(Extrait choisi)
>>>>>

Jean Smilowski

Pour l'amour de Ramona

     Jean Smilowski, 1927-1989, fils d'immigrés polonais, a vécu de 1943 à 1985 dans une cabane construite au milieu des jardins ouvriers du Vieux-Lille. Là, à l'insu de tous, il a créé son propre monde merveilleux…

 

     Marginalisé par une société qui avait précocement rejeté le fils d'immigrés polonais qu'il était, Jean Smilowski a toute sa vie connu une grande précarité qu'il est parvenu d'une certaine manière à transcender par la force de l'imaginaire et par une création singulière.
Dubuffet, le premier, donne en France une définition de l'Art dit "brut" qu'il porte sur les fonds baptismaux en 1945 : "…productions de toute espèce - dessins, peintures, broderies, figures modelées ou sculptées, etc.- présentant un caractère spontané et fortement inventif, aussi peu que possible débitrices de l'art coutumier ou des poncifs culturels, et ayant pour auteurs des personnes obscures, étrangères aux milieux artistiques professionnels". C'est à partir de cette approche que l'on peut aborder, à quelques réserves près, l'œuvre de Jean Smilowski, ce "primitif moderne" lillois, qui s'était créé un monde à sa mesure dans la cabane sans eau ni électricité qu'il avait bâtie et décorée aux confins de la ville, sur les friches urbaines proches de la citadelle.

<<<<<

(Extrait de données)
>>>>>

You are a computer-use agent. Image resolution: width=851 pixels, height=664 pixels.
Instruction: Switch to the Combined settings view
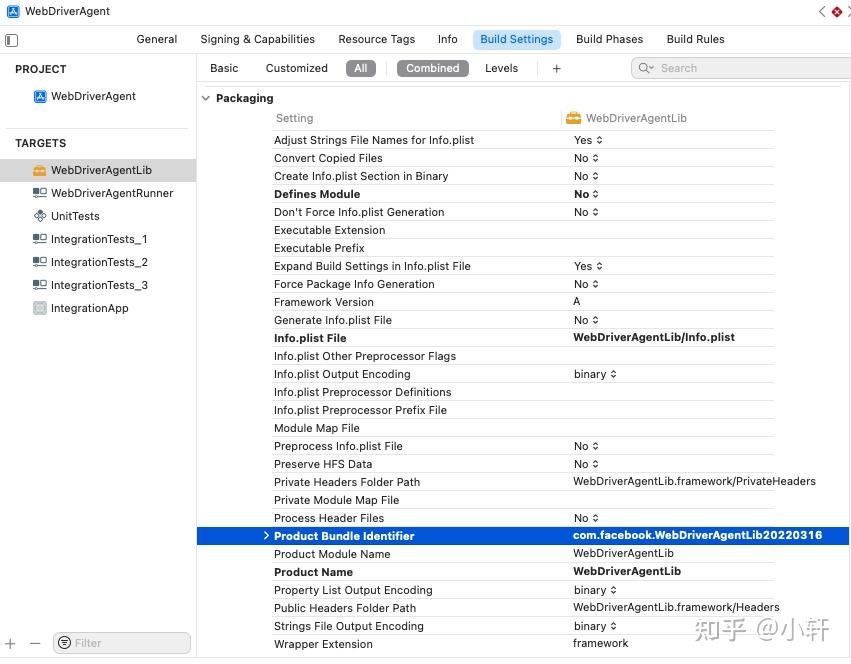pos(432,67)
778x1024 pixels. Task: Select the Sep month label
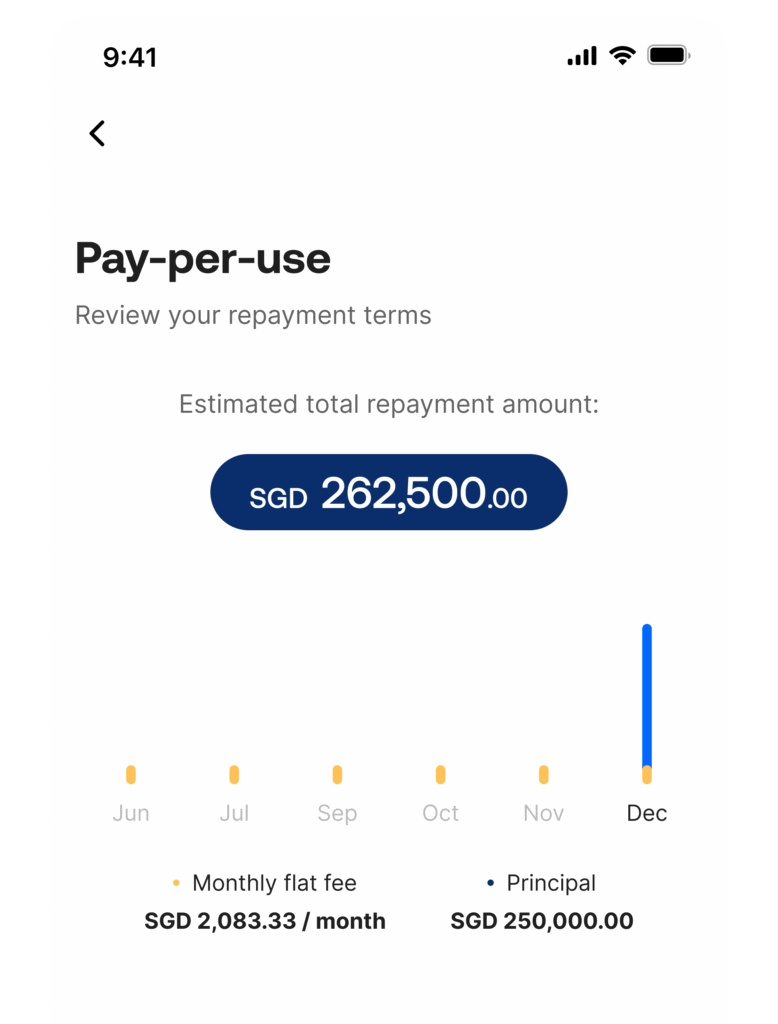click(337, 813)
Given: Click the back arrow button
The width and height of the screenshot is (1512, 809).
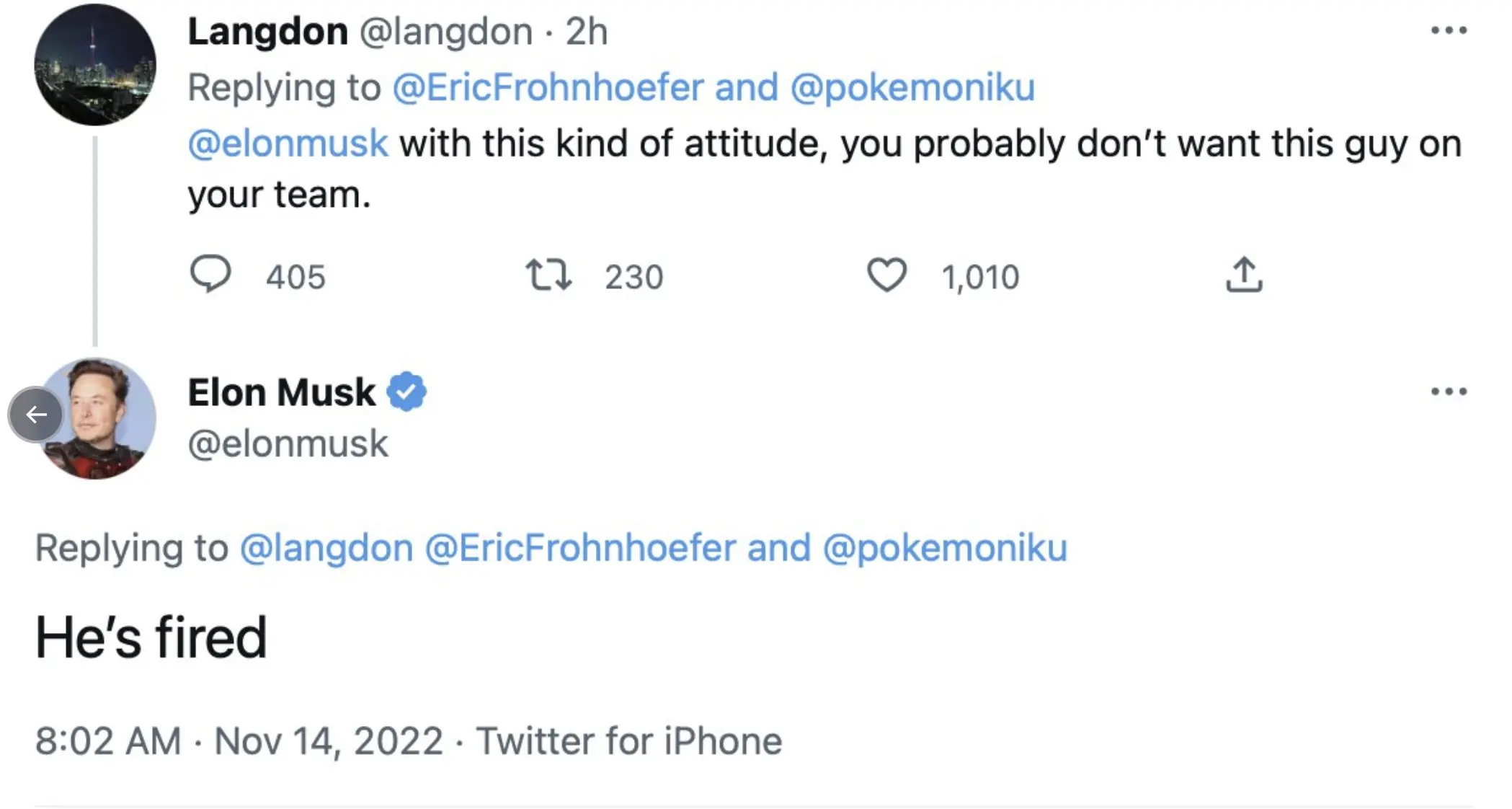Looking at the screenshot, I should click(x=36, y=415).
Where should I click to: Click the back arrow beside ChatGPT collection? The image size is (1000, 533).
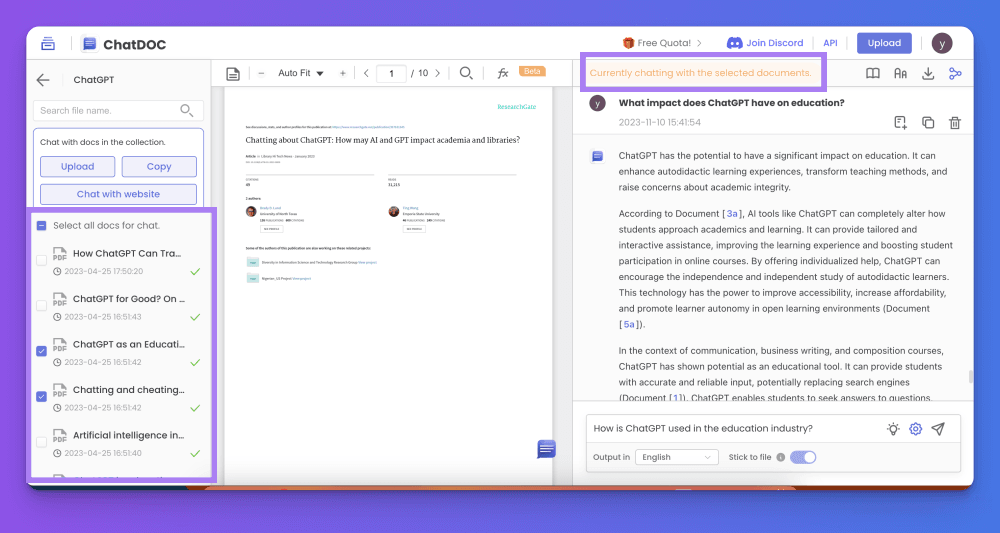pos(42,80)
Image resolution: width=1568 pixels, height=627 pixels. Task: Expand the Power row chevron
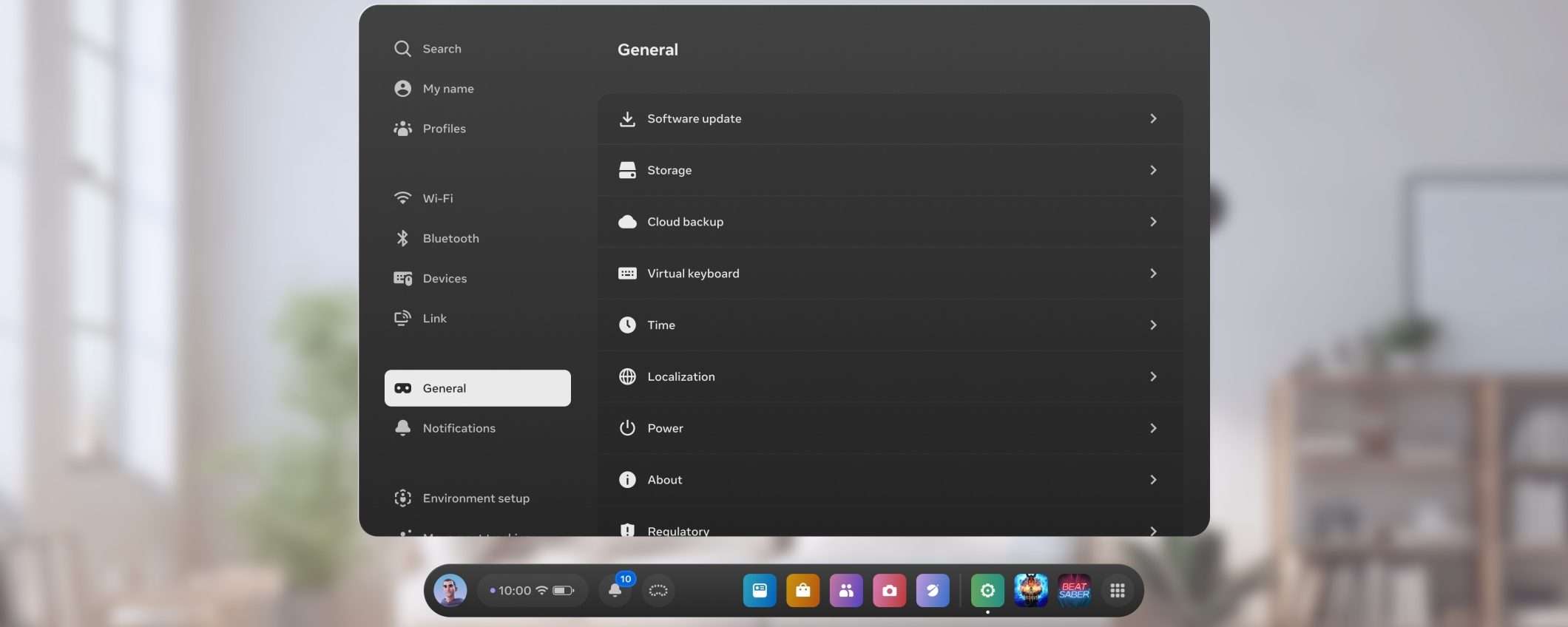tap(1152, 428)
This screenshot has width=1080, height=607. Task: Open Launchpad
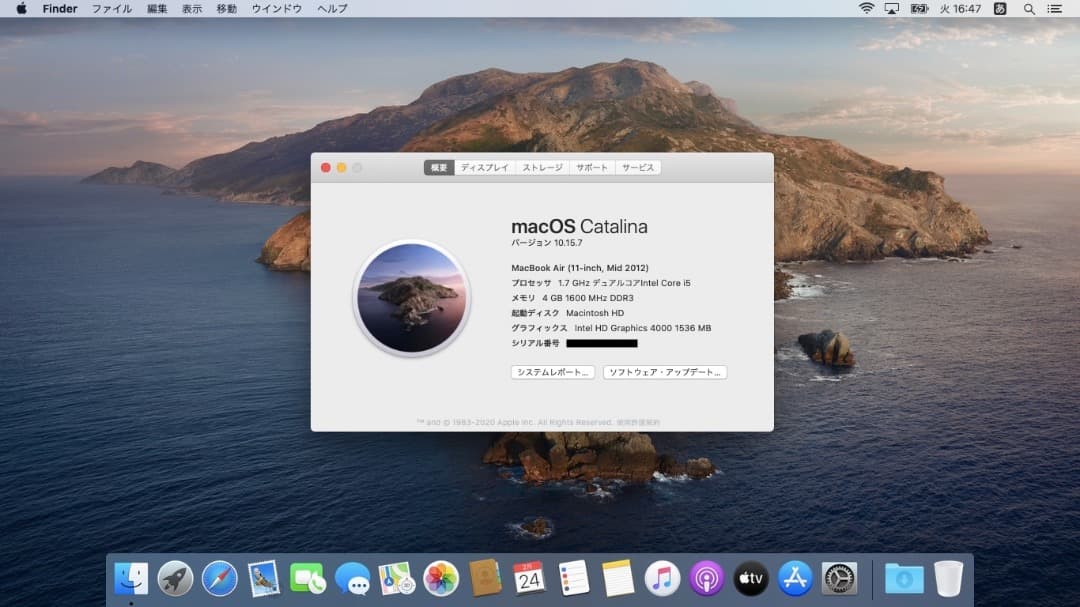click(x=176, y=578)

<<<<<

(Travail demandé)
Dans le texte consacré à Jean Smilowski, reprenez le passage qui débute par les mots « Jean Smilowski, 1927-1989, fils » et s'achève sur « une création singulière. », en substituant « jardins familiaux » à « jardins ouvriers ».

(Solution proposée)
Jean Smilowski, 1927-1989, fils d'immigrés polonais, a vécu de 1943 à 1985 dans une cabane construite au milieu des jardins familiaux du Vieux-Lille. Là, à l'insu de tous, il a créé son propre monde merveilleux…

 

     Marginalisé par une société qui avait précocement rejeté le fils d'immigrés polonais qu'il était, Jean Smilowski a toute sa vie connu une grande précarité qu'il est parvenu d'une certaine manière à transcender par la force de l'imaginaire et par une création singulière.